What about logic and reason? Here, similarly, critiques spring up and limitations appear. Logical positivists, language philosophers, and other analytic thinkers have hit brick walls, unable to make appealing worldviews or solve tricky paradoxes. For example, the Frege-Geach problem. And many continental thinkers have major critiques.
But I think social media presents a different problem.
Take the science issue again. While Latour’s arguments still resonate–especially in “Why Has Critique Run Out of Steam?”–we hit a more immediate issue: information and rhetoric.
Taking information first. In a world of easy-to-find citations, widespread pseudoscience, real science funded by major companies with certain agendas, “science” is confusing. I can find well-argued empirical points from both sides, equipped with evidence. Further looking, I generally think certain sides are stronger, but still, the seeds of doubt get planted.
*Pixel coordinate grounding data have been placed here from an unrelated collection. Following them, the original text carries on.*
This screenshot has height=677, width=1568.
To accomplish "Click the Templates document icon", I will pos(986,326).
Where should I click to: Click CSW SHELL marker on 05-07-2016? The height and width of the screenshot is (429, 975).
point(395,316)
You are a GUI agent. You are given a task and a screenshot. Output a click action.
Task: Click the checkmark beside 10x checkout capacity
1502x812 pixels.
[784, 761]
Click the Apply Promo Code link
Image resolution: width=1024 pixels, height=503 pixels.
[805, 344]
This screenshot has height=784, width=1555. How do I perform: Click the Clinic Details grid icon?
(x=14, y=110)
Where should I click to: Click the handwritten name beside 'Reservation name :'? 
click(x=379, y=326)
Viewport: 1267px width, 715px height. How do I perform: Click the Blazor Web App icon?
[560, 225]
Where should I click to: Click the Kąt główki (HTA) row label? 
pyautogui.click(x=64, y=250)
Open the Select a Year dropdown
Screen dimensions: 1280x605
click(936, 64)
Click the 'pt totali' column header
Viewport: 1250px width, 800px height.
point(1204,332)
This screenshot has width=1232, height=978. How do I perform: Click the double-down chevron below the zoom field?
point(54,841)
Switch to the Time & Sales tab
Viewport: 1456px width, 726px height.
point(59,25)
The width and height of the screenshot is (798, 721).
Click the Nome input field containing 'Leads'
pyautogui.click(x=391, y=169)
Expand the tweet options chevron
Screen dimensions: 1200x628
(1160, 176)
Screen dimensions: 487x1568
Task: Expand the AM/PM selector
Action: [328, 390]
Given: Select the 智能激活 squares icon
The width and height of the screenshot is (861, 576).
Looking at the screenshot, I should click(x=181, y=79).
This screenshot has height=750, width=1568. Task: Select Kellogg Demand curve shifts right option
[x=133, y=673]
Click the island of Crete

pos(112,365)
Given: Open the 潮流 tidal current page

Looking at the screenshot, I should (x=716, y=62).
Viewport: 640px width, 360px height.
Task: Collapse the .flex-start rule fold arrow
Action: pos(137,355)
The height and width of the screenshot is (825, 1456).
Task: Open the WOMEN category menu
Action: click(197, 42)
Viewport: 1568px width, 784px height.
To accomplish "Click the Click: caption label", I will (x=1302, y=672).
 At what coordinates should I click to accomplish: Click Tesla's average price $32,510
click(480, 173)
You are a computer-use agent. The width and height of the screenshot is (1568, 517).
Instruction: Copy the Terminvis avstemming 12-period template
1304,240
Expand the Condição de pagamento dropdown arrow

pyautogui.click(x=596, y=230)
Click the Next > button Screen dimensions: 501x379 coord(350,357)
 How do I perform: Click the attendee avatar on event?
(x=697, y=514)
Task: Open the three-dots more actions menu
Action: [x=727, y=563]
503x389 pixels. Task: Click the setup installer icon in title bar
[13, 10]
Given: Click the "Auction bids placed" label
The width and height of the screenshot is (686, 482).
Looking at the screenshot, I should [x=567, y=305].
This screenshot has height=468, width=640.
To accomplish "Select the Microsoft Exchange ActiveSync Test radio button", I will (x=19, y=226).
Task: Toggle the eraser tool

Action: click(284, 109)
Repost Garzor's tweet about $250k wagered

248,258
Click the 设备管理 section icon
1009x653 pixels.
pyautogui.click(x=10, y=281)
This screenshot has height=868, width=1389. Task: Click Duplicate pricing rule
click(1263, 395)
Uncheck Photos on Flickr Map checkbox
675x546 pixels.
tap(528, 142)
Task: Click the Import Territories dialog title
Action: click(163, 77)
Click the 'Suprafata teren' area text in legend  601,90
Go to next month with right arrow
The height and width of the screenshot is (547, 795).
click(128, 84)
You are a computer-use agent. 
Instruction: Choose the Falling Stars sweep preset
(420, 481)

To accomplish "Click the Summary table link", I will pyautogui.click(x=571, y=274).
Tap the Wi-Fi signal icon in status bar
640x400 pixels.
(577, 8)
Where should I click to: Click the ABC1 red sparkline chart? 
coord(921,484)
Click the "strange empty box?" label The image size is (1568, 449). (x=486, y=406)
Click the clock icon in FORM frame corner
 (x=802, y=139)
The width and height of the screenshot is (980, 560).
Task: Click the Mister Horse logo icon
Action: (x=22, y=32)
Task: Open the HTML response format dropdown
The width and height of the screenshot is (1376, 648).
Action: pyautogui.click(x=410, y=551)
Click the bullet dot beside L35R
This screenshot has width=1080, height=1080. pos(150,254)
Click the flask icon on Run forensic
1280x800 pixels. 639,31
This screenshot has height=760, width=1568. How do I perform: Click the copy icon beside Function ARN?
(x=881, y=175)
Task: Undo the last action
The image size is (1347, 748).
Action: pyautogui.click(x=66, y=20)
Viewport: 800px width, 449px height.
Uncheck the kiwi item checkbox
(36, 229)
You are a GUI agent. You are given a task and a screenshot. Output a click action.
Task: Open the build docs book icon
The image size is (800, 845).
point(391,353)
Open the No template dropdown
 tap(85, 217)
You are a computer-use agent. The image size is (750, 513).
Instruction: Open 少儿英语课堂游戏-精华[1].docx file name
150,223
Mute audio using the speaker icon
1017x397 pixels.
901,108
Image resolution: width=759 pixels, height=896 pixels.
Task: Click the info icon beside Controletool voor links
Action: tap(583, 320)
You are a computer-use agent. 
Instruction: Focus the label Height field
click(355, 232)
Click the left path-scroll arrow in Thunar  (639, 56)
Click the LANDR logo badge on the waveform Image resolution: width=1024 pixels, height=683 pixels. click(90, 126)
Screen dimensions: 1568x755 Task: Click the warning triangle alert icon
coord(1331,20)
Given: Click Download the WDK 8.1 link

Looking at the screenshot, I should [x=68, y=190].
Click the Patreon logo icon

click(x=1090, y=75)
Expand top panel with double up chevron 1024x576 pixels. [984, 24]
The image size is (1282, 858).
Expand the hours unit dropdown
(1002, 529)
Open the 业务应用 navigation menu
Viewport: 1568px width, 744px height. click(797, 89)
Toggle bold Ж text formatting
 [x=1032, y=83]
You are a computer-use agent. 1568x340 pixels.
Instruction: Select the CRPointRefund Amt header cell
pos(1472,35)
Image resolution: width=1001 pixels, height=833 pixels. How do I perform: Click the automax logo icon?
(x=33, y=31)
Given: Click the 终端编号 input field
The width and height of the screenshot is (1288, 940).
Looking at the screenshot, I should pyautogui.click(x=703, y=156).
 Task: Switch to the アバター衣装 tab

I get enough evidence-counter evidence to second guess what “fact” really is or where I can find it. Here, Latour’s work is particularly helpful.
But rhetoric provides another part. Earlier I mentioned that I did not like the brusque rhetoric of the article. Similarly, Tweets have rhetorical limits. YouTube videos have limits. Some of these are material–like the character limits of Twitter or our attention span–but I think a more pervasive limitation is cultural. When I encounter many of these online communications, I get a sense that people aren’t trying to know. They are trying to convince. And, beyond authorial intentions, emotionally charged pieces spread more through the algorithms of social media and human bias, as the video below articulates.
I’m not sure where this trend to convince comes from. I imagine confirmation bias plays a role. Perhaps fear. Perhaps some odd form of ignorance. Available technology magnifying our ability to argue. But I also think language plays a role.
Read YouTube comments, for example–but even many articles in themselves–and one rarely gets a sense of, “hey, let’s try to figure this out together.” More often, it may be the motive to expose an issue and fix it (“This is wrong, and we need to fight it!”) or the motive construing something as an attack and marshaling evidence against it (like almost every video or comment aimed at feminists).
In these spaces, the rhetoric is often dismissive. Or laden with citations that people don’t read. Or filled with ad hominem attacks. Or insular and tribal. Or filled with pathos. Not always. But I’m often overwhelmed by how pervasive these trends are.
In my opinion (a key signifier), the internet creates a public sphere, but we are not a “public.” We have no common ground. For Habermas, we needed reason. Well, not everyone agrees with reason because it has limits and potentially oppressive politics. The same with science. We can’t agree on a common scientific authority. In sum, we have different agendas, different modes of knowing, different ways of being.

And more importantly, we often lack the common ground to overcome these differences. We will always be different. But we need a bridge. Right now, science isn’t working. Logic isn’t working. And seeing some of the reactions after that black state trooper helped the white supremacist, I’m skeptical that compassion and ethical grounds are enough (sorry Levinas).
As I wrote in a previous post, “We are caught in a paradox: in constant relation, with constant separation. We are all in this together, but alone.”
I have no solution. My argument is an attempt at explanation, motivated by a fear that this fractured sphere is not self-aware enough, creating issues. Whether those issues are climate change, racial oppression, violence, or smug comments and family division I leave to you. For now, I’m just going to think some more…
Nice. I had to share this on – you guessed it – Facebook.
Haha, thanks. And I love how one can analyze the tools we use on a daily basis still.